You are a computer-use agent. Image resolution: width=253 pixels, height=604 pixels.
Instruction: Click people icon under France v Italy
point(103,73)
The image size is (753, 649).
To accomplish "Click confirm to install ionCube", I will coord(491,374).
○ ○ ○ ○
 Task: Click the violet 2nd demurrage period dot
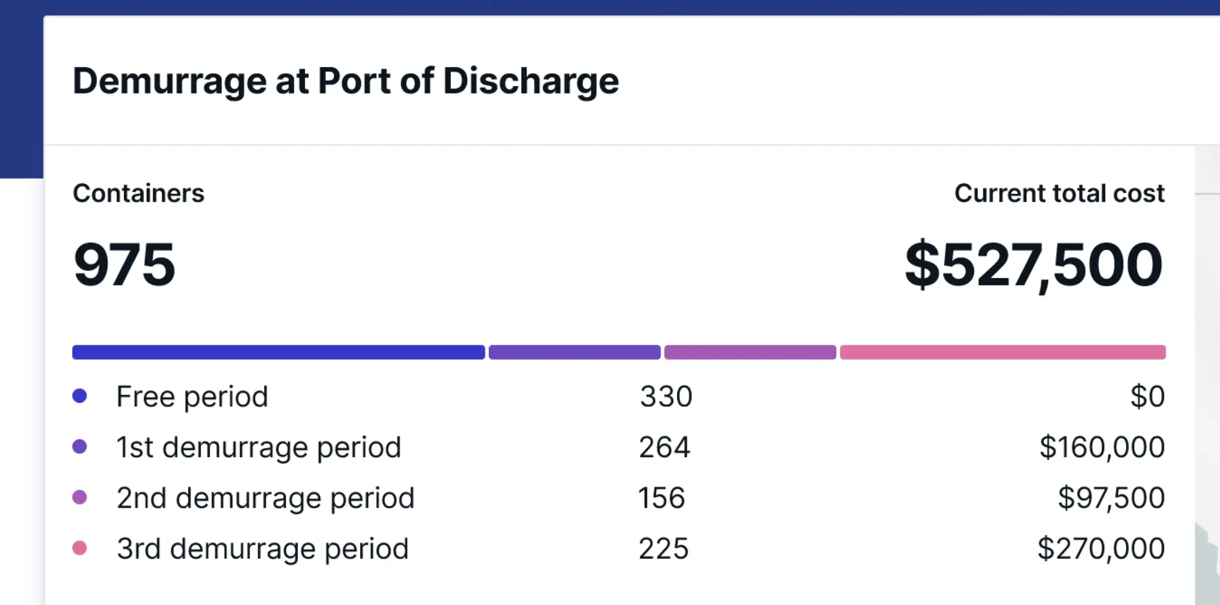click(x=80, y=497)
○ ○ ○ ○
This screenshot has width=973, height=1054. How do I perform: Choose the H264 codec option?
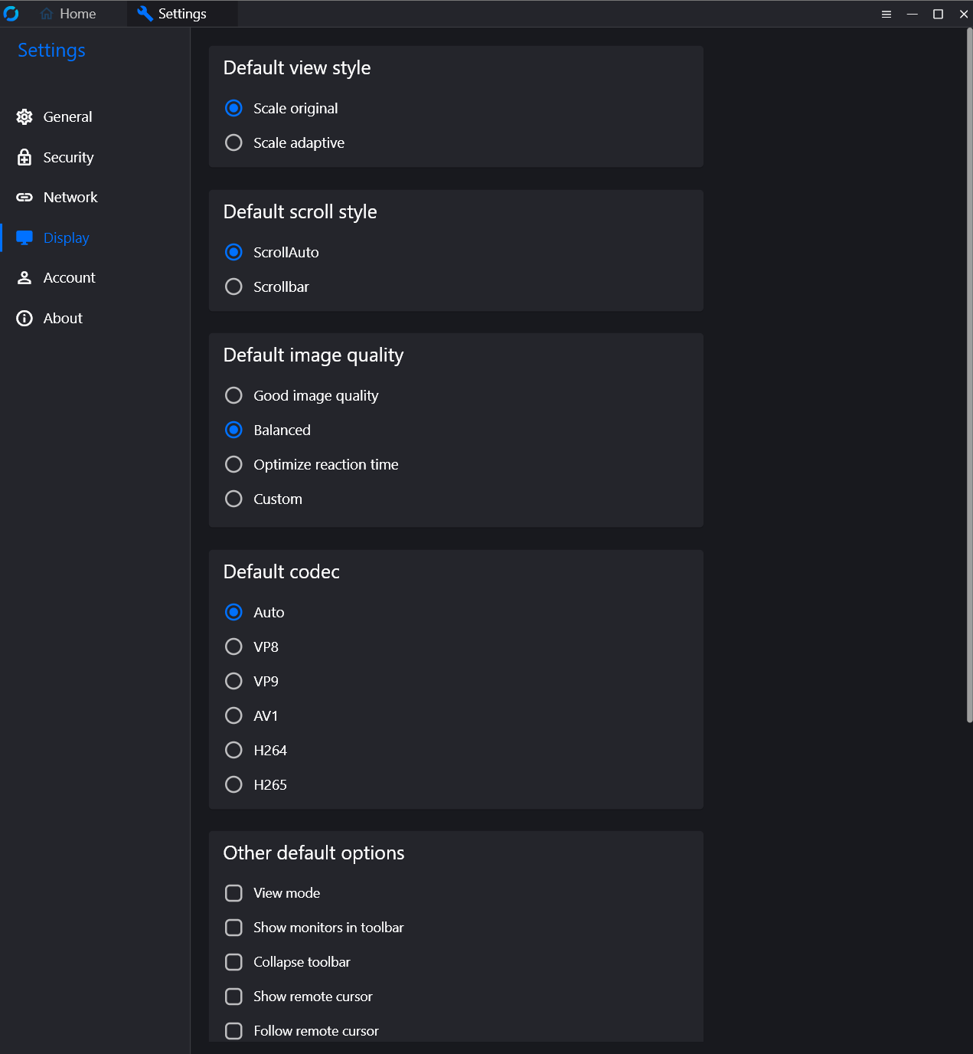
○ ○ ○ ○
Neem de regels uit de gegevens letterlijk over, te beginnen bij de regel met "You are a computer-use" en eindigend bij de regel met "I will coord(491,374).".

_Oplossing van oefening_.
You are a computer-use agent. Image resolution: width=253 pixels, height=604 pixels.
Instruction: Click people icon under France v Italy
point(103,73)
The image size is (753, 649).
To accomplish "Click confirm to install ionCube", I will coord(491,374).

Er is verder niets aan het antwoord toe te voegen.